Mardin Valiliği’nin ‘Çocuk gülerse şehir güler’ başlıklı bir çalışması var. Bu kapsamda çocuklara yönelik özel projeler yürütülüyor. Hatta down sendromlu çocuklar için gerçekleşen organizasyonlar da takdire değer.
Fakat en az bunun kadar önemli ikinci bir başlık daha var: Kadınlar… Mardin Valiliği’nde sohbet etme olanağı bulduğum Mardin Büyükşehir Belediyesi Kadın ve Gençlik Hizmetleri Daire Başkanı Dr. Mehtap Bingül bana çok kıymetli anekdotlar ve çalışmalar anlattı.
Valiliğin yürüttüğü projeyi kadınlara uydurduklarını belirten Bingül, biz de “Kadın gülerse, şehir güler diyoruz’ dedi. Yapılan çalışmalar ilde okuma yazma ve meslek edindirme üzerine yoğunlaşıyor.
Bingül amaçlarının, Mardin’de kadın okur yazarlık oranını yüzde 100 seviyesine çekmek olduğunu anlattı. Bu kapsamda kurslar düzenleniyor. Şu ana kadar 200 kadın okuma yazma öğrendi. 50 kadının da eğitimi sürüyor.
Ayrıca açılan merkezle birlikte 47 bin kadının meslek sahibi yapılması öngörülüyor. Bingül bu çalışmayı da şu sözle anlatıyor: Öğren kazan; üret kazan… Tüm bunları bana anlatırken verdiği şu örnek ise hem içimi acıttı; hem de beni duygulandırdı.
Aşçılık kurslarından mezun olan 46 yaşında 8 çocuk annesine kurs sırasında bir isimlik veriliyor. Söylediği cümle çok anlamlı: “İlk kez adım bir yerde yazıyor.” Dr. Bingül, bu ve benzeri örneklerle özgüveni arttırılmış bir kadın nüfusu yaratılacağını vurguluyor.
Sohbetimiz sırasında bir örnek de okuma – yazma kurslarından verdi. Kurs sonunda eğitimini tamamlayan kadınlara belgeleri veriliyor. Verirken de bunun yanına teşvik etmesi amacıyla hediyeler ekleniyor.

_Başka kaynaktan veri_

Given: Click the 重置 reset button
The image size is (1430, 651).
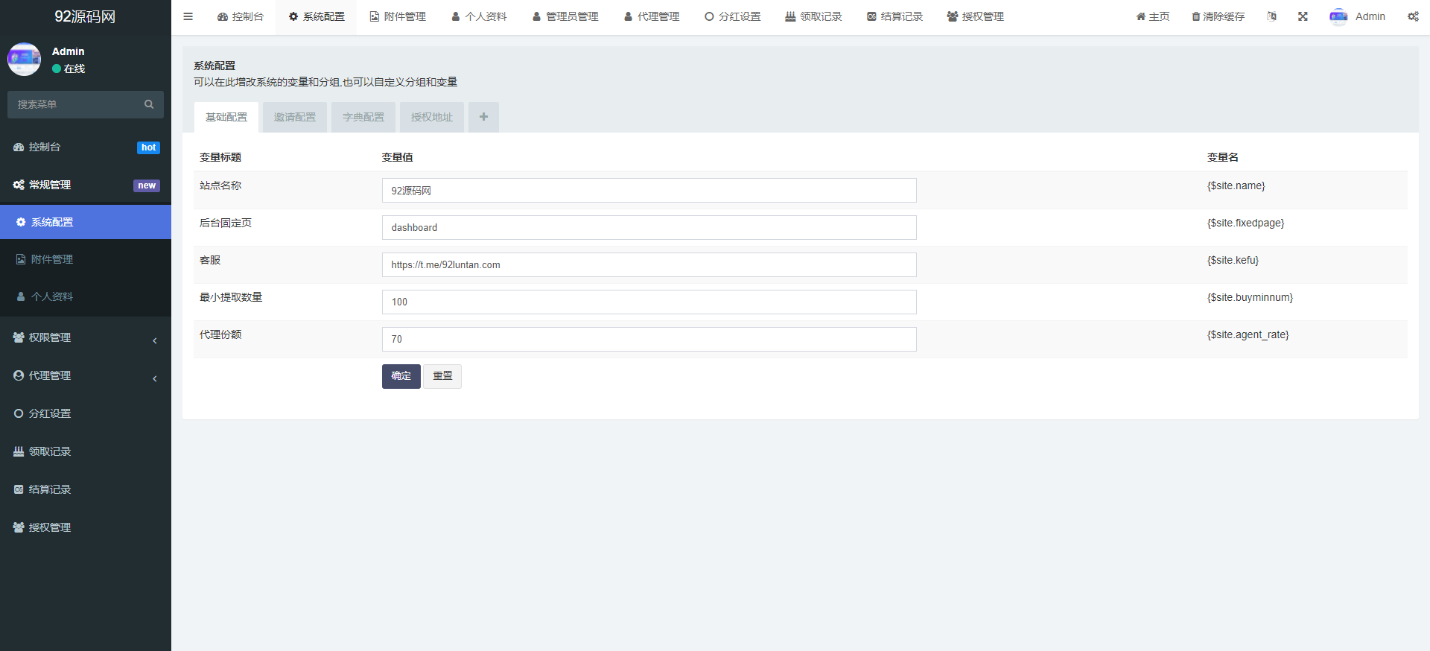Looking at the screenshot, I should [442, 376].
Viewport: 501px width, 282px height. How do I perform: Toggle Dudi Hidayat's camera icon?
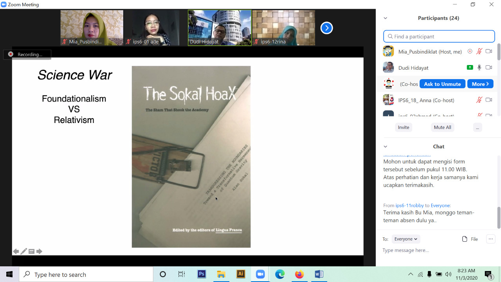[x=488, y=67]
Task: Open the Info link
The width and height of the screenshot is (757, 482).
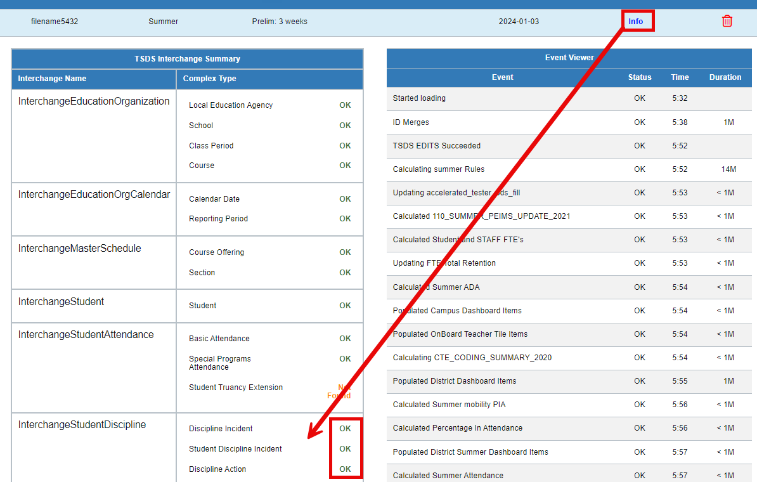Action: [636, 21]
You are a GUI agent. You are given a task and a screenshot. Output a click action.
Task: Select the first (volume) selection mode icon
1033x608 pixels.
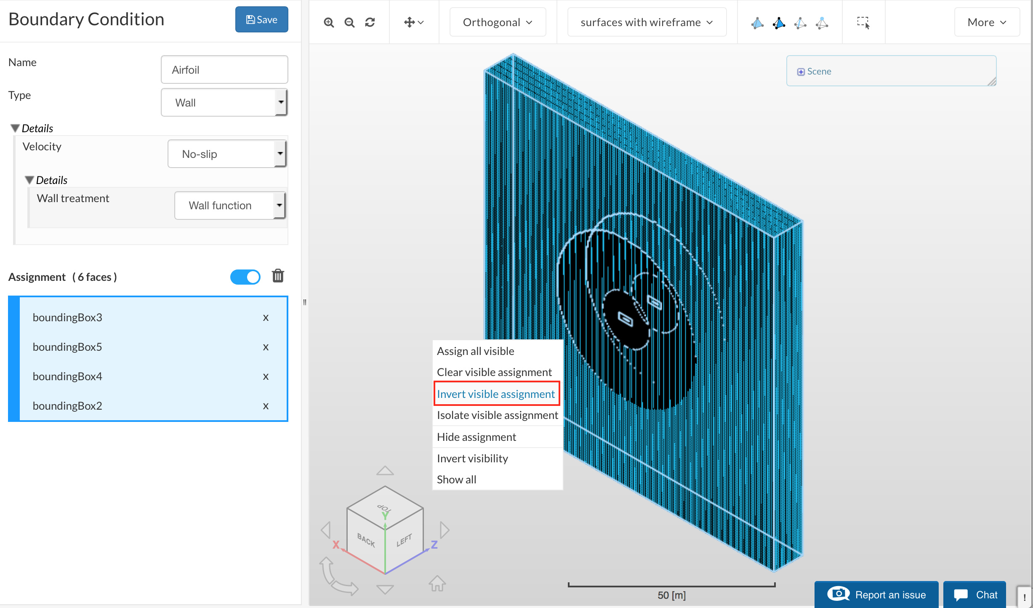click(x=757, y=23)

Bingül hediyeleri verirken “Bununla bizi hatırlayın” diyor ve karşılığında aldığı cevap, yapılan işten daha da anlamlı: “Hediyeyi boş verin. Ben okudukça sizi hatırlayacağım.”
Yine şehirde kadın istihdamı ile ilgili olarak döner sermaye, GAP ve Büyükşehir ortaklığıyla üretici kadınlar hedefleniyor. Daire Başkanı, Moda ve Hazır Giyim Federasyonu’nun da giyim üzerine dikiş makineleri konusunda kendilerini desteklediğini belirtiyor.
Önemsediğim aktivitelerden bir diğeri her hafta 50 kız çocuğu, Valikonağı’nda 50 fidan dikiyor. Yetmiyor; köylerine dönerken yanlarına iki fidan daha veriyorlar ve onlar da dikip fotoğraflarını Daire Başkanlığı’na yolluyor.
Aslında sohbetimiz uzun sürdü ama bu örnekler çok içime işledi. Tabii hepsinin ötesinde ‘kadın gülerse, şehir güler’ vurgusu… İl ve ilçelerdeki yetkililerin eşlerinin de katıldığı tüm bu faaliyetler önemli.
Önemli çünkü; bir ülkede kadınların kalkındırılması demek, daha güçlü aileler ve toplum anlamına gelir.
Önemli çünkü; bir ülkede kadınların okuma yazma biliyor olması demek, daha bilinçli toplum anlamına gelir.
Önemli çünkü; kadına uzatılan el, barışa, kalkınmaya, medeniyete uzanan eldir. O zaman ben de bir ilave yapayım bu yürekten çabalara. Gelin bunu tüm ülkeye yayalım.
Zira; kadın gülerse, ülke güler.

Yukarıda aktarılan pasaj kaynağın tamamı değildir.